**DATA TO EXAMINE**:

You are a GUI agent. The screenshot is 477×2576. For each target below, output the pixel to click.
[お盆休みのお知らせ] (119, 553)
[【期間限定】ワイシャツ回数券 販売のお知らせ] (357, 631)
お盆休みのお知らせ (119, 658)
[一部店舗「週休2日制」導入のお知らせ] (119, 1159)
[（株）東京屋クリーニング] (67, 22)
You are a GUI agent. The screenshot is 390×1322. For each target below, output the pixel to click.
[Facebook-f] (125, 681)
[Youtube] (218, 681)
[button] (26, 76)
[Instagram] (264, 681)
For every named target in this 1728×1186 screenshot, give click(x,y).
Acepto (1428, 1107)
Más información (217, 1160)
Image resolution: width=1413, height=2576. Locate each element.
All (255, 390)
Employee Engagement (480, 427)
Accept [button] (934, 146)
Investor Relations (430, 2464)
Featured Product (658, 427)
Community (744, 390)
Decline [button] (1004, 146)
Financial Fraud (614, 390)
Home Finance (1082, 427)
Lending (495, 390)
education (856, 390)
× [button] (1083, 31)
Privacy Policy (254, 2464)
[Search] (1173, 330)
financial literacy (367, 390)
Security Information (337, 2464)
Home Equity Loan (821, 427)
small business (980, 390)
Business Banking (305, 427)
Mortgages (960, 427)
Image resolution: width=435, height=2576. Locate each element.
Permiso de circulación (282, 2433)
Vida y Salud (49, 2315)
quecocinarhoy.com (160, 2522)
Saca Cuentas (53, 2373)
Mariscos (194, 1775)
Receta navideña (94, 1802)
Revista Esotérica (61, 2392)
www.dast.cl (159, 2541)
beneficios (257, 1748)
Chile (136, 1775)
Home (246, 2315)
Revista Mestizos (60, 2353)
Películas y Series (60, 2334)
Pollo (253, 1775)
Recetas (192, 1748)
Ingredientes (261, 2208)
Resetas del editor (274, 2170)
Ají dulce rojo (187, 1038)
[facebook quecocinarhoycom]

**TRY IT**:
Nothing in the records may change. Print all of them.

**SOLVED PROBLEM**:
You are a GUI agent. The screenshot is 477×2576. For each target below, output the pixel to click.
[お盆休みのお知らせ] (119, 553)
[【期間限定】ワイシャツ回数券 販売のお知らせ] (357, 631)
お盆休みのお知らせ (119, 658)
[一部店舗「週休2日制」導入のお知らせ] (119, 1159)
[（株）東京屋クリーニング] (67, 22)
You are a GUI agent. The screenshot is 390×1322. For each target below, output the pixel to click.
[Facebook-f] (125, 681)
[Youtube] (218, 681)
[button] (26, 76)
[Instagram] (264, 681)
For every named target in this 1728×1186 screenshot, give click(x,y).
Acepto (1428, 1107)
Más información (217, 1160)
Image resolution: width=1413, height=2576. Locate each element.
All (255, 390)
Employee Engagement (480, 427)
Accept [button] (934, 146)
Investor Relations (430, 2464)
Featured Product (658, 427)
Community (744, 390)
Decline [button] (1004, 146)
Financial Fraud (614, 390)
Home Finance (1082, 427)
Lending (495, 390)
education (856, 390)
× [button] (1083, 31)
Privacy Policy (254, 2464)
[Search] (1173, 330)
financial literacy (367, 390)
Security Information (337, 2464)
Home Equity Loan (821, 427)
small business (980, 390)
Business Banking (305, 427)
Mortgages (960, 427)
Image resolution: width=435, height=2576. Locate each element.
Permiso de circulación (282, 2433)
Vida y Salud (49, 2315)
quecocinarhoy.com (160, 2522)
Saca Cuentas (53, 2373)
Mariscos (194, 1775)
Receta navideña (94, 1802)
Revista Esotérica (61, 2392)
www.dast.cl (159, 2541)
beneficios (257, 1748)
Chile (136, 1775)
Home (246, 2315)
Revista Mestizos (60, 2353)
Películas y Series (60, 2334)
Pollo (253, 1775)
Recetas (192, 1748)
Ingredientes (261, 2208)
Resetas del editor (274, 2170)
Ají dulce rojo (187, 1038)
[facebook quecocinarhoycom]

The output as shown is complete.